◆ **Passage shown**:
== Segment start ==
Always Looking For Answers

I was found abandoned at birth on the streets of Ahmednagar, Maharashtra, India, severely malnourished, miasmic, and suffering from dysentery.

I wish my birth family could have kept me longer, so that I could at least have a memory of them.

The hospital was my “home,” until I was placed in an orphanage, Bharatiya Samaj Seva Kendra.

Based on what I was told, multiple inquiries were made by the local police in an attempt to find my legal guardians.

However, no one came forward.

After so much time in the foster care system, I was declared available for adoption.

At 11 months old, a family from the United States adopted me.

My adoptive family was very religious, but that didn’t bother me. They also valued diversity. In fact, diversity is something we’ve celebrated often. We had our fair share of trials and tribulations growing up, but what family doesn’t?

If there was one thing that I could be thankful for, it was their openness regarding my adoption. I was grateful to be adopted, but I still felt sad when I thought of my biological family. I still have many unanswered questions such as, “What would my life be, if my birth mother had kept me?”

Questions like those have inspired me to dig deeper into my roots.

Adoption has given me opportunities that I would not have had if I stayed in India. I will never know what my life would have been if I stayed. Who knows? Maybe it would've been the same. Not worse - just different.

I have faced many challenges since being adopted: Connecting and bonding with people, fear of rejection or abandonment. For me, it is a daily battle to open myself up and allow people in.

It has taken me a long time to be able to share my story.

I am proud to be an American.

I am proud to be Indian, something I always will be.
== Segment end ==
◆ **Exercises**:
1. In the adoption story, how old was the narrator when a family from the United States adopted them?
2. Echo the adoption story word for word, starting at "I wish my birth" and ending at "one came forward.".

◆ **Provided material**:
== Segment start ==
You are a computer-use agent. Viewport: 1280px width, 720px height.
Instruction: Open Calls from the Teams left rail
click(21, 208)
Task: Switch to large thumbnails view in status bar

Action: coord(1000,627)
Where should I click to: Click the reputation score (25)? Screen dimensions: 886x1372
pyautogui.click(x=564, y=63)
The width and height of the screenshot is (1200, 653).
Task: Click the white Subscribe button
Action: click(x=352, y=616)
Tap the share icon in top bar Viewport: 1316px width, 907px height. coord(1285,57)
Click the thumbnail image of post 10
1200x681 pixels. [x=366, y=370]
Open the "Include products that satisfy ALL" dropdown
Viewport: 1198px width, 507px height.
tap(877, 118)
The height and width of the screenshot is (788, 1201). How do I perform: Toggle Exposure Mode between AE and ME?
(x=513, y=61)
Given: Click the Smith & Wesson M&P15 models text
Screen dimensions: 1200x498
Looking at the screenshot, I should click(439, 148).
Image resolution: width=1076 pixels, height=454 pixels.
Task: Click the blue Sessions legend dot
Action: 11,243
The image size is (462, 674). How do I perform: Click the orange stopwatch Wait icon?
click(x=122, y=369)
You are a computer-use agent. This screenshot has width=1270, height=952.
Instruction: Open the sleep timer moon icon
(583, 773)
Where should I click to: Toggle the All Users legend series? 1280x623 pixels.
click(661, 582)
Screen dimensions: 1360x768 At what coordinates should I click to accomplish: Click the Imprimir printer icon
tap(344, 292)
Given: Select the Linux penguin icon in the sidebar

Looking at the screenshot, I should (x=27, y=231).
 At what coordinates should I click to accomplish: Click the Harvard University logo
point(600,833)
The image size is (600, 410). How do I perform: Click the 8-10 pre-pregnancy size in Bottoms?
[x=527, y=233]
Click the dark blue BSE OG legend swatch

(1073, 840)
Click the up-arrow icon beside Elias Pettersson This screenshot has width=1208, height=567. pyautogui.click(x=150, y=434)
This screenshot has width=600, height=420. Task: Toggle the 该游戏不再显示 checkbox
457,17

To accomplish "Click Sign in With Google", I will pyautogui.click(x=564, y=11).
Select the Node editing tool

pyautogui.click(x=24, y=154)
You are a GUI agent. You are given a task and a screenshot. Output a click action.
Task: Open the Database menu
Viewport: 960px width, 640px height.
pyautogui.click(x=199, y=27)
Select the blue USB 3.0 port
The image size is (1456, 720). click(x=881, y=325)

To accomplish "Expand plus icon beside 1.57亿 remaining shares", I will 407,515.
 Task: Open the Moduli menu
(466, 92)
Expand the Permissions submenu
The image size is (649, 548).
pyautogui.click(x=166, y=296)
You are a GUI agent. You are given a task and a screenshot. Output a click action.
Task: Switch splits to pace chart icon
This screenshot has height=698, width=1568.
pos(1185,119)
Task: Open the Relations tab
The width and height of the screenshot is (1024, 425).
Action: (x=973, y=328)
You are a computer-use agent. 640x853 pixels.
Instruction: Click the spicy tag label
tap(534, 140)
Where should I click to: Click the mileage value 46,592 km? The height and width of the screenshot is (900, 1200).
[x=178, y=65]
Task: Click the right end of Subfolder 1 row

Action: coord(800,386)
== Segment end ==
◆ **Answers for the exercise**:
1. 11 months old.

2.
I wish my birth family could have kept me longer, so that I could at least have a memory of them.

The hospital was my “home,” until I was placed in an orphanage, Bharatiya Samaj Seva Kendra.

Based on what I was told, multiple inquiries were made by the local police in an attempt to find my legal guardians.

However, no one came forward.